NUEVA GERONA, Cuba, August 12 (ACN) Fifty-eight years after that inaugural day, the promise of the Revolution's top leader lives on in the collective memory, namely to transform the then Isle of Pines—devastated by Hurricane Alma in 1966—into a renewed enclave bound to be a symbol of youth’s efforts and the push of the revolutionary project.
Young attendees have it that Commander in Chief Fidel Castro Ruz (1926-2016) spoke to the mobilized force, in a tone both reflective and challenging, in the conviction that they were inaugurating not only a work, but also an era and said that the new name, "Isle of Youth", was not yet fully justified but a collective goal to be achieved.

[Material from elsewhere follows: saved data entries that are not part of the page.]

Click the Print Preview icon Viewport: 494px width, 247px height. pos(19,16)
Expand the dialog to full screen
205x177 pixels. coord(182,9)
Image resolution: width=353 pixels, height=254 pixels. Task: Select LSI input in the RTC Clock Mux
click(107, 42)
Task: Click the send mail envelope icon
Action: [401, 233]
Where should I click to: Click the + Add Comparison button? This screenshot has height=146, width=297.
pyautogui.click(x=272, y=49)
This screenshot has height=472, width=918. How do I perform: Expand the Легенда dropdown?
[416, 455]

It wasn't criticism, but a wake-up call to turn the region into a laboratory of dreams where Cuban youth could forge the country's future.

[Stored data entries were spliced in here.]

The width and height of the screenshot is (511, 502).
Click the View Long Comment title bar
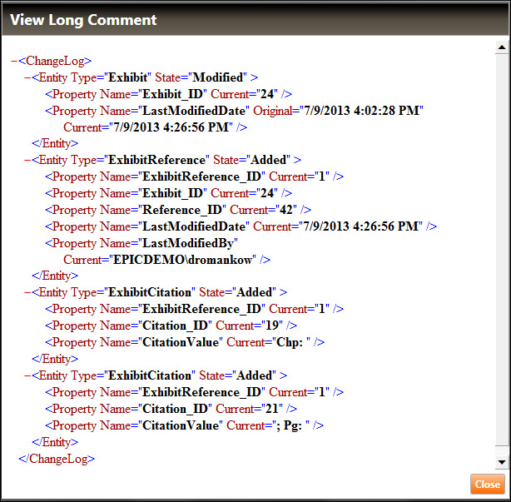click(x=250, y=19)
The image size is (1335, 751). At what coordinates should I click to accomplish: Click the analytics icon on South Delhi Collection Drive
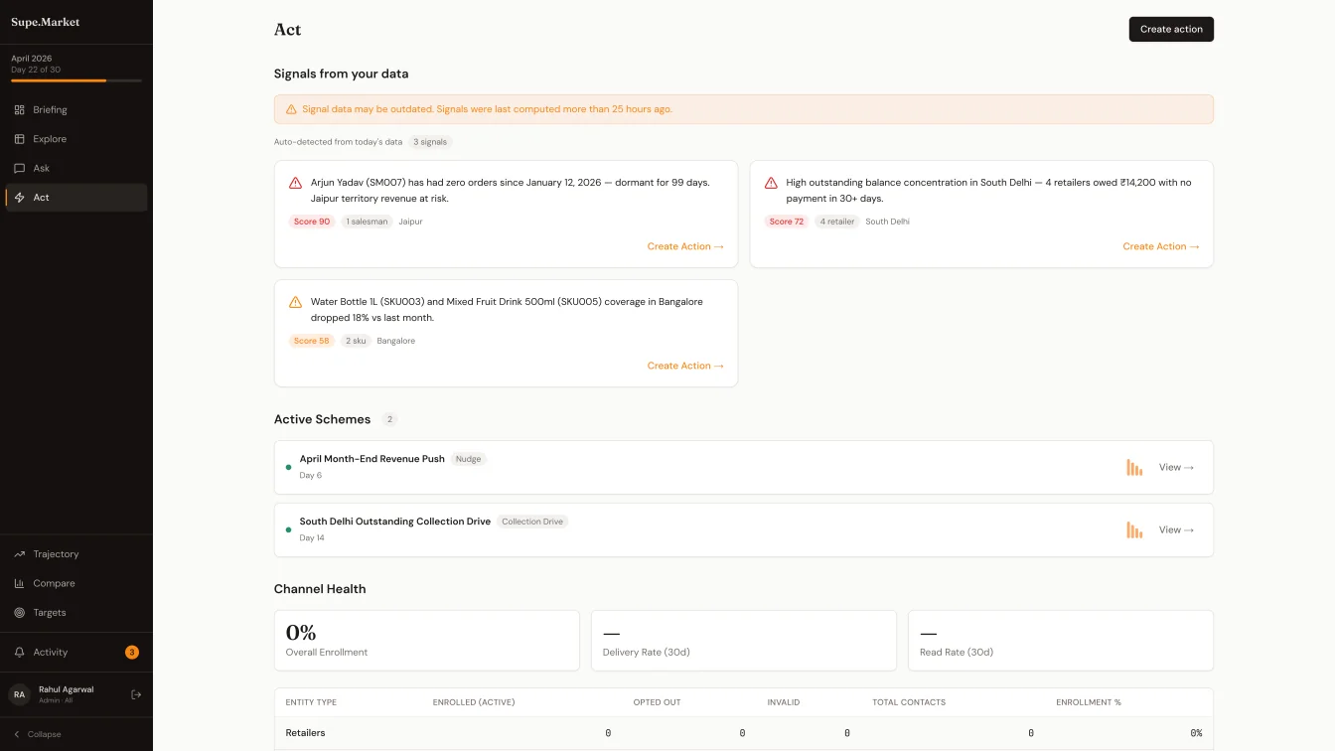click(x=1134, y=529)
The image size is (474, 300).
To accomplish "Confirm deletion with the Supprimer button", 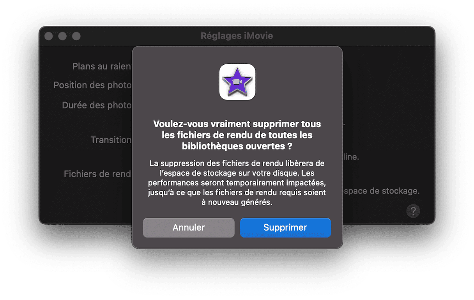I will [x=285, y=227].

As usual, Fidel combined technical data and philosophical reflections to give a master class in politics, science and revolutionary ethics to talk about global population growth, the challenge of feeding billions of human beings, and how only with a true revolution could such challenges be overcome.

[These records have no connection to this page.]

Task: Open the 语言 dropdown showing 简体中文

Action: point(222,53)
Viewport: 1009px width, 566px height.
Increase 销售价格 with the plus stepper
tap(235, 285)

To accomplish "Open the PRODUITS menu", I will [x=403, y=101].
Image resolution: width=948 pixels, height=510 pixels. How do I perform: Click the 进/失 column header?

His speech on August 12, 1967 transcended the mere inauguration of the Vietnam Heroico reservoir to become the first step towards local hydraulic self-sufficiency, a technological milestone in the use of natural resources, and a direct appeal to Cuban youth, politically committed to the development of the municipality.
The international context played a key role in the choice of the reservoir's name: the Vietnam War (1955–1975) was at its height, and Cuba reaffirmed its solidarity and internationalist vocation, linking its own transformation process with the liberation struggles of the peoples in the so-called Third World.
Isle of Pines, renamed Isle of Youth in 1978, was established as a space for concrete utopias, where collective effort and confidence in the future became the driving force of change.